Records pointing to text and elements
»»

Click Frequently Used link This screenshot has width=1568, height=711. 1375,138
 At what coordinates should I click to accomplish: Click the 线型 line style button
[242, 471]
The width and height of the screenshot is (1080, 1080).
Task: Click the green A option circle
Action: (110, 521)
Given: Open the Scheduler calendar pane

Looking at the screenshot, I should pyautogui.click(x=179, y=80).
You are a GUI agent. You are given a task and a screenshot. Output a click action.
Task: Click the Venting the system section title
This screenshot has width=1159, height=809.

««

● Exercise:
Copy all of the records above line for line, with no changes.

● Exercise answer:
Click Frequently Used link This screenshot has width=1568, height=711. 1375,138
 At what coordinates should I click to accomplish: Click the 线型 line style button
[242, 471]
The width and height of the screenshot is (1080, 1080).
Task: Click the green A option circle
Action: (110, 521)
Given: Open the Scheduler calendar pane

Looking at the screenshot, I should pyautogui.click(x=179, y=80).
You are a GUI agent. You are given a task and a screenshot. Output a click action.
Task: Click the Venting the system section title
This screenshot has width=1159, height=809.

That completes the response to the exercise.